Start Selected text

The ultimate in comfort food, this soup was our solace for being trapped in the house far too long with subzero temperatures raging outside (oh, spring, wherefore art thou??).
It’s is a delicious and unique twist on traditional chicken noodle soup, and the overall flavor is out of this world (not to mention the way my house smelled while cooking it – crazy good).
Slightly creamy and chock full of vegetables and tender chunks of chicken, the chicken soup is elevated to a whole new level by the addition of steamed morsels of dumplings.
Soft and delicate, the dumplings compliment every bite of this tummy-warming soup.
Talk about a hit with my kids. Well, me and Brian, too.
Every time we make this, I wonder why we aren’t eating it every single night; it’s fantastic (all except the part where we all throw elbows for access to the last dumpling).
Update: after almost five years, this soup needed a facelift! I’ve updated the pictures and streamlined the recipe to be even easier (didn’t change much, just cut back on the oil and eliminated the need to use an extra skillet and also added notes for using leftover chicken in place of uncooked chicken).
Chicken and Vegetable Dumpling Soup
- 1-2 teaspoons olive oil
- 2-3 stalks celery, chopped
- 2-3 large carrots (or 8-ish baby carrots), chopped
- 1 medium yellow onion, chopped
- 4 cups low-sodium chicken broth
- 4 cups water
- 1 1/2 pounds boneless, skinless chicken breasts (2-3 medium) or use precooked chicken (see note above)

End Selected text
Start Recorded data

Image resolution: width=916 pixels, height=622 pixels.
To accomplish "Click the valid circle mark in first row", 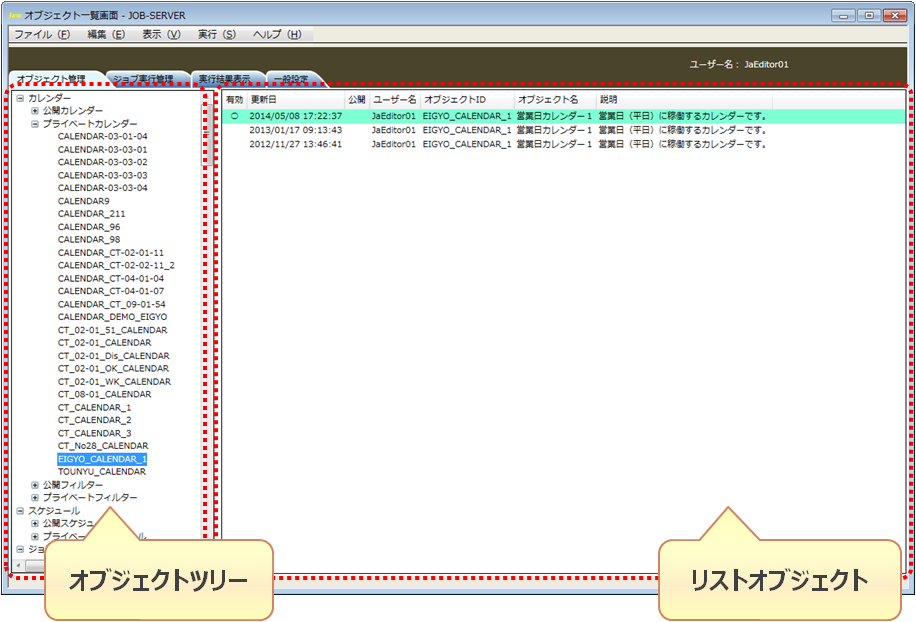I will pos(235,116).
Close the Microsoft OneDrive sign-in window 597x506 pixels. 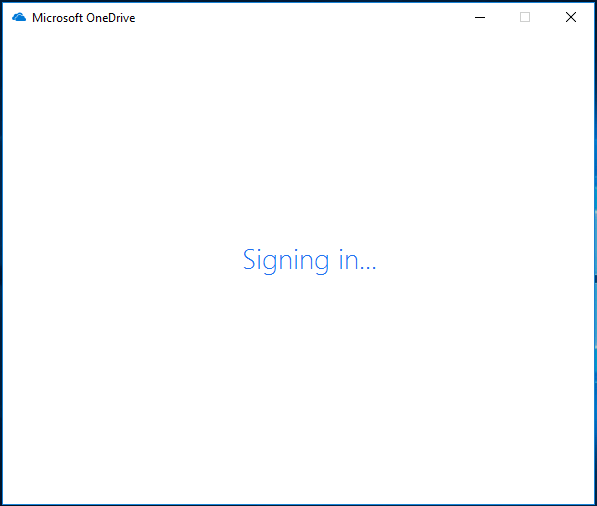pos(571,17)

End Recorded data

Short problem 1:
Could you return the passage of the dumpling soup text from "Slightly creamy and" to "this tummy-warming soup.", copied word for word?
Short problem 2:
In the dumpling soup text, what did the update made after almost five years cut back on?
Short problem 3:
How would you put this sentence from the dumpling soup text into Spanish: "Slightly creamy and chock full of vegetables and tender chunks of chicken, the chicken soup is elevated to a whole new level by the addition of steamed morsels of dumplings."

Worked solution 1:
Slightly creamy and chock full of vegetables and tender chunks of chicken, the chicken soup is elevated to a whole new level by the addition of steamed morsels of dumplings.
Soft and delicate, the dumplings compliment every bite of this tummy-warming soup.

Worked solution 2:
The oil.

Worked solution 3:
Ligeramente cremosa y repleta de verduras y tiernos trozos de pollo, la sopa de pollo se eleva a un nivel completamente nuevo con la adición de bocaditos de dumplings al vapor.